@hokhani I'd say it is perfectly possible, as understood as the time-derivative of the velocity. You can work in the Heisenberg picture in which it is the operators (and not the Schrödinger wave functions) that now have explicit time-dependence. Then the Heisenberg equation for the dynamics of the momentum ##\mathbf{p}## is
$$
i\hbar\frac{\text{d} \mathbf{p}}{\text{d}t} = \left[\mathbf{p}, H\right] + i\hbar\frac{\partial \mathbf{p}}{\partial t} \rm{,}
$$
where ##\left[\cdot, H\right]## is the commutator with the Hamiltonian ##H##. Note that the operator ##\mathbf{p}## corresponds to the
canonical momentum, which can be different from the
kinetic momentum ##\mathbf{p}_\text{kin} = m\mathbf{v}## which is the "usual" product of the particle's mass and its velocity (which has a well-defined operational meaning).

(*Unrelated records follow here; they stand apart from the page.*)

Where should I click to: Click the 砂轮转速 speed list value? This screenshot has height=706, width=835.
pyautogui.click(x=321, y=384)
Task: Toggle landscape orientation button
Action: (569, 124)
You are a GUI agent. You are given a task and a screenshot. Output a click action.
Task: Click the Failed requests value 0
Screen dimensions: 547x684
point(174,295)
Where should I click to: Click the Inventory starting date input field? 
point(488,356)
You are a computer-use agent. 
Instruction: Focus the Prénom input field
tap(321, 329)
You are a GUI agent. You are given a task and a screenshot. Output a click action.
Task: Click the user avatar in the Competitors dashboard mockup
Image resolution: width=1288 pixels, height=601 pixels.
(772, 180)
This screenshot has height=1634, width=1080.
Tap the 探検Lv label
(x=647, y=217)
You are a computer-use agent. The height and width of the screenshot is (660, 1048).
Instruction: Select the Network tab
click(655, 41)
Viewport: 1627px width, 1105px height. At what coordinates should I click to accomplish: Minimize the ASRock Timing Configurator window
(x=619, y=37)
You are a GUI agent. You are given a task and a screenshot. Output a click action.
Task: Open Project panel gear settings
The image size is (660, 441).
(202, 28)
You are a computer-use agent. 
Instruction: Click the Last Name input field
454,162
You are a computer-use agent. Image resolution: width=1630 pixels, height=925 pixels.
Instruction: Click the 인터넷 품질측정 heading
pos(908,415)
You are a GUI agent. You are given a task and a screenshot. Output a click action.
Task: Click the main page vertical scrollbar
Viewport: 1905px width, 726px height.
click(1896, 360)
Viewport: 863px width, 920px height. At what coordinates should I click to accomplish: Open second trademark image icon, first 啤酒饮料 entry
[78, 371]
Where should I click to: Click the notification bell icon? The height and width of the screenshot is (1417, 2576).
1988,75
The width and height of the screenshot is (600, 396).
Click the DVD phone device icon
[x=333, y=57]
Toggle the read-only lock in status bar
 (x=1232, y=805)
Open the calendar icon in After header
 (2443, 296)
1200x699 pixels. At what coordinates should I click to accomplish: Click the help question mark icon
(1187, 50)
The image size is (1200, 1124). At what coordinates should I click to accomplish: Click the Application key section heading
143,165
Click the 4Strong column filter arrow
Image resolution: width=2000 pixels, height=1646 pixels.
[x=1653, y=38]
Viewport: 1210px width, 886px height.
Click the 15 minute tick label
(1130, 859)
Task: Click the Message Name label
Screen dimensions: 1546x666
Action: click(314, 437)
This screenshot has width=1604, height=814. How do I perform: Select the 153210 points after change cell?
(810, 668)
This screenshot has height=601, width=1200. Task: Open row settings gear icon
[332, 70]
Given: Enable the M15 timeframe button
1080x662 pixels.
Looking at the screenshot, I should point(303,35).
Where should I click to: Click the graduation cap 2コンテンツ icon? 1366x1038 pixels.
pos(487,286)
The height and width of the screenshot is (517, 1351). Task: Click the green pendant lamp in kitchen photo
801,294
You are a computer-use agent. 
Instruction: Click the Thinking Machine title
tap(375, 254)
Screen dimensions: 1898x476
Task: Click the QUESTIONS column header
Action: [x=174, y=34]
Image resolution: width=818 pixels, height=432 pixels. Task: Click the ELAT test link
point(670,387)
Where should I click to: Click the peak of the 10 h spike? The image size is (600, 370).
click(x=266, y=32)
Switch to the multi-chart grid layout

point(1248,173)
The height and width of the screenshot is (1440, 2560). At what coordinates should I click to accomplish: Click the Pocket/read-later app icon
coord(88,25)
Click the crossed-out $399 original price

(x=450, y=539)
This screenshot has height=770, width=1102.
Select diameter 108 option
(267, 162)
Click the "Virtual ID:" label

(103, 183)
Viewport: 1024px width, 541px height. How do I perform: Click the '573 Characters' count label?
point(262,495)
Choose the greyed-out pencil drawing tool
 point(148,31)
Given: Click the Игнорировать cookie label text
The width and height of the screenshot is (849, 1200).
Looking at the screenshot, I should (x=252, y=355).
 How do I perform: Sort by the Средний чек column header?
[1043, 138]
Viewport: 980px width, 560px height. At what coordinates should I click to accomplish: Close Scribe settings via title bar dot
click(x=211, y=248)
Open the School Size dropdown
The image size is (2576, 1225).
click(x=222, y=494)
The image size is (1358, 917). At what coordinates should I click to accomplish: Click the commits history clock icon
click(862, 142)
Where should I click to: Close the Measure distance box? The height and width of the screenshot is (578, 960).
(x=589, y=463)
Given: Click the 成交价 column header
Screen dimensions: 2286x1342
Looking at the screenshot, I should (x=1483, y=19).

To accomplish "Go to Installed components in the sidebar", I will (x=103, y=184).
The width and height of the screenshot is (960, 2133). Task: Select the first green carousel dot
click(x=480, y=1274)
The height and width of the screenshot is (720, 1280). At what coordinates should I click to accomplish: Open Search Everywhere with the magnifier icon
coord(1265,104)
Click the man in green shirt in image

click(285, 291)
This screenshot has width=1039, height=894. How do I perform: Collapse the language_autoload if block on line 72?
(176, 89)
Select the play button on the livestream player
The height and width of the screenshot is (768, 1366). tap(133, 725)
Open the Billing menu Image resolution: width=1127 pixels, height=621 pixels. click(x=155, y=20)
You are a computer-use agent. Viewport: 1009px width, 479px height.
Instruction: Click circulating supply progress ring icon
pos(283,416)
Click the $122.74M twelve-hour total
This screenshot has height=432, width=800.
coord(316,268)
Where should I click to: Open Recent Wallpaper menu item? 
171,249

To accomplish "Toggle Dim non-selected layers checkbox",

In particular, the canonical momentum of the particle with electric charge ##q## placed in the electromagnetic field described by a vector potential ##\mathbf{A}## is given by ##\mathbf{p} = \mathbf{p}_\text{kin} + q\mathbf{A} = m\mathbf{v} + q\mathbf{A} ##. Then the kinetic energy of the particle ##\frac{m\mathbf{v}^2}{2} = \frac{\mathbf{p}^2_\text{kin}}{2m}## (which has a well defined operational meaning as it is defined with the kinetic momentum) enters into the Hamiltonian as ##\frac{\mathbf{p}^2_\text{kin}}{2m} = \frac{\left(\mathbf{p}-q\mathbf{A}\right)^2}{2m}## and it is with respect to this Hamiltonian (including also the potential-energy terms) that the commutator in the Heisenberg equation is to be calculated. So you actually can make sense of the "accelerations" that you speak about, you just need (in the presence of the electromagnetic fields) to remember the difference between ##\mathbf{p}## and ##m\mathbf{v}## when calculating your time-derivatives.